All images by Zachary Tang for RICE Media
Growing up, Chester Ong’s family shared a two-room rental flat, a space that managed to fit seven people. Utilities got cut at times; phone lines, too, when bills went unpaid. Things started looking up when a private company, with his school’s help, began sending his household $100 every month. Completely unconditional with no strings attached.
Chester, now a 41-year-old father of two, still thinks about that.
“I [wouldn’t] need to stress about how I’m going to document the amount of money that’s being spent,” he says.
“So now that I’m in a position to give back, I want to make sure that I respect whoever is the receiving party.”

Most help in Singapore comes with conditions, and understandably so. Thresholds and criteria exist to make sure resources go where they’re most needed. But they also draw lines—and some families land on the wrong side of them.
Chester has a phrase for it: “Poor, but not poor enough”.
So when he came across the Giving Circles initiative by the National Volunteer and Philanthropy Centre (NVPC), something clicked.
The idea is simple: small groups of five to eight people—friends, colleagues, or complete strangers—come together to support a specific family in need for at least six months. They pool money, yes, but that’s only part of it.
The other part is harder to quantify. They show up when needed; they spend enough time with a family that it eventually stops feeling like a programme and starts feeling like just knowing someone.
“Our relationship with the family has evolved in such a way that you are friends. And what do you do when friends need help? You help them.”
There are onboarding sessions where the Giving Circle meets to figure things out among themselves and with the family. But beyond that, there’s no fixed script, no forms to prove you’re giving enough, no household criteria to maintain.
By design, aid from Giving Circles is meant to be informal and unconditional. Chester, whose childhood benefited from such a support system, knows firsthand how valuable it can be for families striving to make ends meet.

Widening the Circle
Giving back was never meant to come at the expense of family time, Chester says. The point was always to do it together.
He was 16 when he first gave blood. What started as a dare among friends at a mobile donation drive along Orchard Road has since become a lifelong commitment. It speaks to his persistence that he was awarded the highest accolade for blood donation in 2021 after making over 200 blood donations (and counting).
But blood donation is something you often do solo. As Chester got older, married, and had kids, he started thinking about how to bring that same instinct and desire to give back into family life without it feeling like a sacrifice. The answer came from his kids, without them realising it.

When they were in preschool, Chester walked them to school along a park connector every morning. One day, the kids stopped and pointed at the litter strewn across the park. “Papa, why is there so much rubbish?”
Instead of dismissing the thought or giving a fatherly lecture about civic responsibility, Chester simply invited them to do something about it. And they did, as a family activity, picking up litter on the streets after school.

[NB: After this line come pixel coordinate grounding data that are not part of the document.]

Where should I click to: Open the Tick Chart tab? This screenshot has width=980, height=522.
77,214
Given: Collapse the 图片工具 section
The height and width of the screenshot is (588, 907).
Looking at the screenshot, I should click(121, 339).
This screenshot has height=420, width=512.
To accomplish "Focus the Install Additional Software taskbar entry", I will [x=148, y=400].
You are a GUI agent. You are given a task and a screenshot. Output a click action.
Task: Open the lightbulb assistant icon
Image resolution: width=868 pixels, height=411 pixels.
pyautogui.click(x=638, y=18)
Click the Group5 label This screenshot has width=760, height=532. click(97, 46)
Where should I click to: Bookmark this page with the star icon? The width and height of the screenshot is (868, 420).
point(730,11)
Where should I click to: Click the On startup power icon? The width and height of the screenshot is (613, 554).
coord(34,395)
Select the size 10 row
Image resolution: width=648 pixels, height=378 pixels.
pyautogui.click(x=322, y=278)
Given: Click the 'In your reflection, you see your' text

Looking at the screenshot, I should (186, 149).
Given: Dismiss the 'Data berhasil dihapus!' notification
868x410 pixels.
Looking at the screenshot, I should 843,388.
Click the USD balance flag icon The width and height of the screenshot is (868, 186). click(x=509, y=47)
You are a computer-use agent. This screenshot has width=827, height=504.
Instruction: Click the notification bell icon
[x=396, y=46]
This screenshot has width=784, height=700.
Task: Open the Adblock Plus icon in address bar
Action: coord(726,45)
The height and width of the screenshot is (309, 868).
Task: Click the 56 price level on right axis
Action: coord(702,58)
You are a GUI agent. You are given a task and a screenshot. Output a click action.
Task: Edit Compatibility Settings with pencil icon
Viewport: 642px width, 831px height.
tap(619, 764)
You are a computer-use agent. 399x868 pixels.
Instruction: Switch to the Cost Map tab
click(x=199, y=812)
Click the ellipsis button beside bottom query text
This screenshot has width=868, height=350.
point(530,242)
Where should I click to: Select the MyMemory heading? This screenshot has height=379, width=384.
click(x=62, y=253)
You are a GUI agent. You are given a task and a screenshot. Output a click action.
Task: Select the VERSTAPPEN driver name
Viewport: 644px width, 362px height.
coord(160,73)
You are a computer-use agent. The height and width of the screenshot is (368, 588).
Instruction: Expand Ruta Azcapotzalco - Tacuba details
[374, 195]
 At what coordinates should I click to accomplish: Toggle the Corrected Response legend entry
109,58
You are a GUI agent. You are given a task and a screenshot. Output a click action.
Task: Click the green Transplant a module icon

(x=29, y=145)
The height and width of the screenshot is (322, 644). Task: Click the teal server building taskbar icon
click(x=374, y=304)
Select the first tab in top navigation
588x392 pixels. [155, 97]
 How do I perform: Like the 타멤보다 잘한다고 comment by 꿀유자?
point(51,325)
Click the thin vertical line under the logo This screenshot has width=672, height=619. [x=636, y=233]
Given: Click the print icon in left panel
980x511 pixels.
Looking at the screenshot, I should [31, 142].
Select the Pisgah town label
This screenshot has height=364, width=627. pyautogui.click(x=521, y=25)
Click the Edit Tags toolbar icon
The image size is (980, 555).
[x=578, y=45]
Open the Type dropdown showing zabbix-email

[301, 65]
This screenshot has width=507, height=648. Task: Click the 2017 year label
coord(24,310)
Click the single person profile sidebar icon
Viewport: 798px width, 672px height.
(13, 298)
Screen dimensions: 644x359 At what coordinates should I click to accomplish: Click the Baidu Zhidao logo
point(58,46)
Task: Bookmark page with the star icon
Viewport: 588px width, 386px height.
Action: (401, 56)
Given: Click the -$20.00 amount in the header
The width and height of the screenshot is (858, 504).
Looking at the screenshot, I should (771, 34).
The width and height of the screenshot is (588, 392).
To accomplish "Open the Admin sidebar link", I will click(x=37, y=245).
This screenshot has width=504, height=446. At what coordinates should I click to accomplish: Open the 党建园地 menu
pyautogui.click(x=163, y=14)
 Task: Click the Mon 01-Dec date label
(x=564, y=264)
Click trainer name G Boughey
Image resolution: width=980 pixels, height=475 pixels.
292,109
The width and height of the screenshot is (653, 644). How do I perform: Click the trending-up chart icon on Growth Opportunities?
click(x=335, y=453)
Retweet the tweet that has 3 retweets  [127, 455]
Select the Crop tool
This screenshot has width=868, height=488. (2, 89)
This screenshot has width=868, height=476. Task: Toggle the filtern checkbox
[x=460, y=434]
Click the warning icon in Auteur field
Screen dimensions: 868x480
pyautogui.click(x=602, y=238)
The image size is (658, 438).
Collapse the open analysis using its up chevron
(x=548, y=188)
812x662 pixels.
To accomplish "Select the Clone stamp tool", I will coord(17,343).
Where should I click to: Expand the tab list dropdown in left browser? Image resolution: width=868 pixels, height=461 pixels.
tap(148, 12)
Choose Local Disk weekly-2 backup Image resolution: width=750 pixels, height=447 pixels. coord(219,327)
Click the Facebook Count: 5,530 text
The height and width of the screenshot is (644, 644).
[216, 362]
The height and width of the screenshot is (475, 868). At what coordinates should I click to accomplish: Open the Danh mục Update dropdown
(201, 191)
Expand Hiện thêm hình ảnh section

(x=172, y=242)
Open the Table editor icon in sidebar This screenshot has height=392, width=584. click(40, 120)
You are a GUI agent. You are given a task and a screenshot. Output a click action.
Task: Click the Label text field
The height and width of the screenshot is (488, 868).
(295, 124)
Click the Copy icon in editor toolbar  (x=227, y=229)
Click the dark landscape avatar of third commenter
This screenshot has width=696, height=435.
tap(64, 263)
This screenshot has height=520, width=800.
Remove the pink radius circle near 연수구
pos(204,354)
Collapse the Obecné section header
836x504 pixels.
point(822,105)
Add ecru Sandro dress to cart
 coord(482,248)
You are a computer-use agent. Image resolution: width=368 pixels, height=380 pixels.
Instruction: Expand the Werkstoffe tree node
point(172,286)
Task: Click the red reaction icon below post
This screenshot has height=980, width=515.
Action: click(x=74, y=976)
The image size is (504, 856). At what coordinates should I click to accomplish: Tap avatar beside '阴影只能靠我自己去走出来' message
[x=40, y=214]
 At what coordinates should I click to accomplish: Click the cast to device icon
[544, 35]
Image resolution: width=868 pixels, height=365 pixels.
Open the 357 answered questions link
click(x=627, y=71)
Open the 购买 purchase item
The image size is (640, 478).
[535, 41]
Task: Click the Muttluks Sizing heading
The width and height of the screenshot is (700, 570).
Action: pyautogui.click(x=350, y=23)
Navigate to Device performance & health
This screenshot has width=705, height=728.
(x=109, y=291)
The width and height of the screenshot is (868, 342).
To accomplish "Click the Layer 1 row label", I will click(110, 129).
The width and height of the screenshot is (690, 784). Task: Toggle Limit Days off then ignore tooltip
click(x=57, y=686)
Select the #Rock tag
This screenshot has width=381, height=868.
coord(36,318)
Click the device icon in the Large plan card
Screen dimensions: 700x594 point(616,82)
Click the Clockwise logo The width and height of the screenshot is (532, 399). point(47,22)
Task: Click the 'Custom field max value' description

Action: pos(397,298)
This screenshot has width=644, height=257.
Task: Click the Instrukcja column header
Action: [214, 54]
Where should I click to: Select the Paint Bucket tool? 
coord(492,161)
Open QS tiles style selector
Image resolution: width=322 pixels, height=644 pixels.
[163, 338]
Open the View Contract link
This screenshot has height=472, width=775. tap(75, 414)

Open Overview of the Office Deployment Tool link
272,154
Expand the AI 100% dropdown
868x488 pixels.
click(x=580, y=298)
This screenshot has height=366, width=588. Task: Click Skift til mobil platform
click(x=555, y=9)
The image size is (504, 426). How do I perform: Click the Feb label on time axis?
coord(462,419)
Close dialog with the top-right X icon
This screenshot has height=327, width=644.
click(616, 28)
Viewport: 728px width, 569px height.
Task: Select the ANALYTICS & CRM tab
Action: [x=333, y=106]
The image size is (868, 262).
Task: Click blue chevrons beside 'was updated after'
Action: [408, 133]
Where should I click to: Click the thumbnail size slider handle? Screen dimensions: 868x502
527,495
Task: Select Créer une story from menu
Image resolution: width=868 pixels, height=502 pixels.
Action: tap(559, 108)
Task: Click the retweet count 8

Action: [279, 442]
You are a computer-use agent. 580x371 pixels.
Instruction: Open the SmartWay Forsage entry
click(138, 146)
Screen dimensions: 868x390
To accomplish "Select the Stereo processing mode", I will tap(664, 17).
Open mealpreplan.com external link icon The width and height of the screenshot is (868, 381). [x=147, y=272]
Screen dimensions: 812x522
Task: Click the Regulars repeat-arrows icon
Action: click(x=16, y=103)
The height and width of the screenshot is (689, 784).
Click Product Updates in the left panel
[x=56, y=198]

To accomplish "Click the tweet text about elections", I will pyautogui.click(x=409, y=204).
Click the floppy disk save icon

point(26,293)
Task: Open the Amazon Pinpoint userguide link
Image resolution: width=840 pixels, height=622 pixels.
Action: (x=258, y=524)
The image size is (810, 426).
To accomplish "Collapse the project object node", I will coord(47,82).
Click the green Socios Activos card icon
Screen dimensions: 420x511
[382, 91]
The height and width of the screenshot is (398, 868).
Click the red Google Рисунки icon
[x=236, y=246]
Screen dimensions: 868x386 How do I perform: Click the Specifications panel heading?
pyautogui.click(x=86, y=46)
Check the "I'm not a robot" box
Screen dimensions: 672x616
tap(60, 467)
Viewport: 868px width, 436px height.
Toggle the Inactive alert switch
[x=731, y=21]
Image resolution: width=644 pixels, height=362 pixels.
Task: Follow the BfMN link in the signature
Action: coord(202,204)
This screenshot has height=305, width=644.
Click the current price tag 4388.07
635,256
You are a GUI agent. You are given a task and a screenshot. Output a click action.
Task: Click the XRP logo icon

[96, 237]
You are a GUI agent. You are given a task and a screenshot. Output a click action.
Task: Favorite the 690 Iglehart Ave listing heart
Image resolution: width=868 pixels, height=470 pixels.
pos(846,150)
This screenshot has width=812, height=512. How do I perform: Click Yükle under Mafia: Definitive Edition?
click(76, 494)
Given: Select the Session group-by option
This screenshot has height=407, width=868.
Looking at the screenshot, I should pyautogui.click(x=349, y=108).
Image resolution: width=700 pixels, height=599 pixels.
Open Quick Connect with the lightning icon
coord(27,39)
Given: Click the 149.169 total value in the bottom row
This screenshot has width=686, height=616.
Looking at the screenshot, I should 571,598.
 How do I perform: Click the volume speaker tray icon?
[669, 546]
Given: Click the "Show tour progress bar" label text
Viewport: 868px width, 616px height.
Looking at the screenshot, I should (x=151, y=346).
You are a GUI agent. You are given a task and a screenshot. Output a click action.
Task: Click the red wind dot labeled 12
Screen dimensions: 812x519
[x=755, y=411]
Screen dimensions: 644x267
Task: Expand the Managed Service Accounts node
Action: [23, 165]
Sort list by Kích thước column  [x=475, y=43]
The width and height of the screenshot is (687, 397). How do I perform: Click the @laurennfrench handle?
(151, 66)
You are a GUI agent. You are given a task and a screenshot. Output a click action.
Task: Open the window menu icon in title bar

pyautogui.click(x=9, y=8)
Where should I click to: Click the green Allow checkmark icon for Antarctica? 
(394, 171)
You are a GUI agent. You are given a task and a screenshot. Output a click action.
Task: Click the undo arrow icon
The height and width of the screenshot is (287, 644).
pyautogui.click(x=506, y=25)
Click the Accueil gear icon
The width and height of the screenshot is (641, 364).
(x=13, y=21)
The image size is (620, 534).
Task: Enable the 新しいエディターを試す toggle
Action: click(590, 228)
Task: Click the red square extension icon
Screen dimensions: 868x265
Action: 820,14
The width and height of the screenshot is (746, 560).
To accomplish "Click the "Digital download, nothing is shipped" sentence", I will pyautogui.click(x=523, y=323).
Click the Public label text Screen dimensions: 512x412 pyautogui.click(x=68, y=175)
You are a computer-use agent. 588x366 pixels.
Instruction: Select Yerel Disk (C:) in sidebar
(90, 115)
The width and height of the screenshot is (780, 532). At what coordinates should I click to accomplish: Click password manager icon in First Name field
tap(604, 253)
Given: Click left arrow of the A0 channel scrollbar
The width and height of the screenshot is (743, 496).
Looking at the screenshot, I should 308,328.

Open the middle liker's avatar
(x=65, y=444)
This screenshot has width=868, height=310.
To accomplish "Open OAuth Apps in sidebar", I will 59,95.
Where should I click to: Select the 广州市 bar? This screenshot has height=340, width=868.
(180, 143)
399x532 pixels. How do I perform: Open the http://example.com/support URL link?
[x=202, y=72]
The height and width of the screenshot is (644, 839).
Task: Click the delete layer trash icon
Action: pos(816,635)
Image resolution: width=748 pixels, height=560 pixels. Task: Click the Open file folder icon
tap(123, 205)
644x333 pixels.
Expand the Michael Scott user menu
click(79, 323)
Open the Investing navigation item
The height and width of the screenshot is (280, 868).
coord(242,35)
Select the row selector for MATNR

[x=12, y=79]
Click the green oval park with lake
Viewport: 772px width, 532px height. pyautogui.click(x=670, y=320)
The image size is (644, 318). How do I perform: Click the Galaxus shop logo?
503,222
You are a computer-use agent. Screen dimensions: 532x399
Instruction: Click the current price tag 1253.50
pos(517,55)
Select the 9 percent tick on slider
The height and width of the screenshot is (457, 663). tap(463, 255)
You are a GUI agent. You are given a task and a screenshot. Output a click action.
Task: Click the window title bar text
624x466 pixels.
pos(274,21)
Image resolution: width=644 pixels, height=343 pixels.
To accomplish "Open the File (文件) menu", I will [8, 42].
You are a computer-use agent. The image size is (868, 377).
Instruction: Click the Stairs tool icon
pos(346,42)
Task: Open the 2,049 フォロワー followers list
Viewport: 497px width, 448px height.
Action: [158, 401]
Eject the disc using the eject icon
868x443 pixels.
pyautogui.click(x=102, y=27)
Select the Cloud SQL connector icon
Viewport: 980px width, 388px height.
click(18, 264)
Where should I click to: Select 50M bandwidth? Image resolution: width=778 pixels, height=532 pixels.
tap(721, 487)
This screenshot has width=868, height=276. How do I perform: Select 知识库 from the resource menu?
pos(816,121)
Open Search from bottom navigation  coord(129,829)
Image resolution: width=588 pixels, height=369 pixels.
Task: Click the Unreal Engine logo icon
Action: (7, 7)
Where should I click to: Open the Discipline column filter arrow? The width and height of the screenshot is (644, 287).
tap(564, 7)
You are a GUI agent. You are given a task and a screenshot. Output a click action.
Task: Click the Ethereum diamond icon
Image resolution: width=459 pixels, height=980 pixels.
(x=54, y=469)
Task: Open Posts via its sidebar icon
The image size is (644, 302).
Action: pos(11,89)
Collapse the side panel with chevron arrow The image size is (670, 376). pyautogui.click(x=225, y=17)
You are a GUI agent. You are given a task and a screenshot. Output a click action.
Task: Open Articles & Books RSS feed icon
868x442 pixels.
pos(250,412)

It became a habit that expanded to other things. Together, they set up a community library at Taman Jurong Community Club called The Caterpillar Library to share their love of stories with the neighbourhood.
Roping his kids into Giving Circles was an extension of something already in motion. The family his circle supports is a single mother who’s caring for both her son and her aged parents.
When Chester’s family and hers first met, the boy was at the playground, as shy as one would expect from a kid meeting strangers for the first time.

The ice broke when the boy joined an impromptu football kickabout that turned into a casual match against the adults. The boy and the two kids won, obviously, Chester laughs.
The dynamic that emerged wasn’t really volunteers and beneficiary—it was akin to being family friends. When the boy’s mother had to be away at work or handle caregiving duties, Chester brought him out on trips with his kids. When the circle found out the boy was interested in football, they helped him enrol in the Singapore Youth League. In essence, they made him feel seen.

His kids, he says, were instrumental in getting the boy to open up. But the kids still don’t think of any of it as volunteering. And as Chester sits with that, neither does he. If anything, it’s closer to something he’s been paying back since he was a kid himself in that rental flat, happy to have the lights switched on again.
Most people who’ve struggled like him know that the help that stays with you isn’t the kind that comes with conditions—it’s the kind that didn’t make you feel small. Chester got that once from people who probably never knew his name. He’s simply trying to pass that feeling on ever since.